Work instructions: Could you copy each line of the listing below that has the word "screenshot"?

Records for this task:
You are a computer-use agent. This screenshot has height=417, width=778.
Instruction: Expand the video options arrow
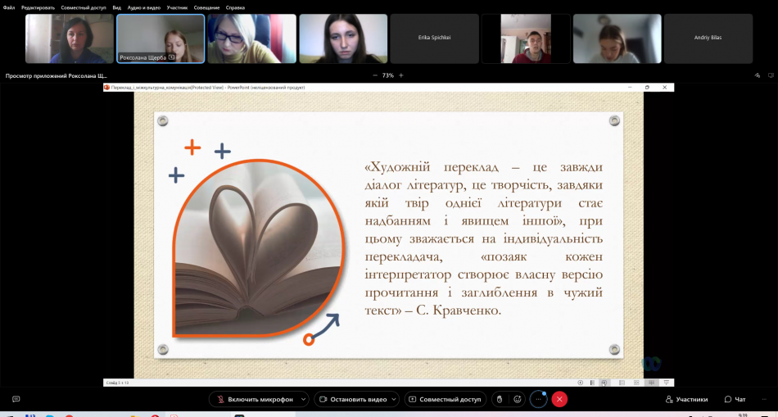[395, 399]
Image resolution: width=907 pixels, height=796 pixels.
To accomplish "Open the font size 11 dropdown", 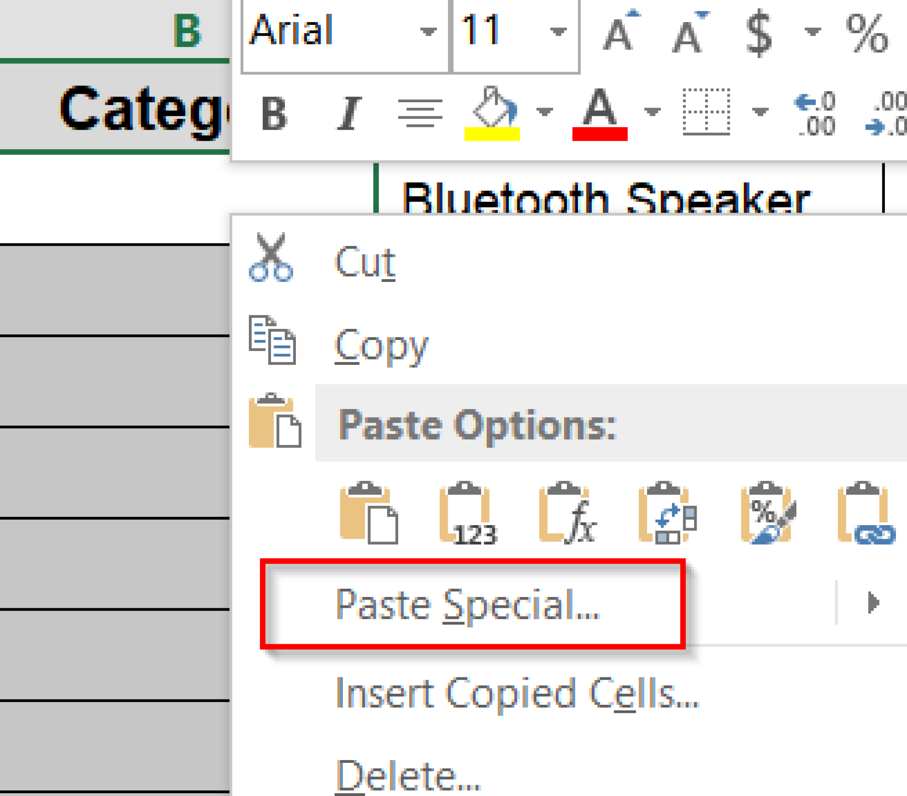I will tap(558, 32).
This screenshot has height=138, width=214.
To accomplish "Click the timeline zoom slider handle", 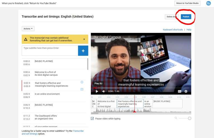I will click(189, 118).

Output below:
You are a computer-use agent. This screenshot has height=417, width=778.
This screenshot has height=138, width=214.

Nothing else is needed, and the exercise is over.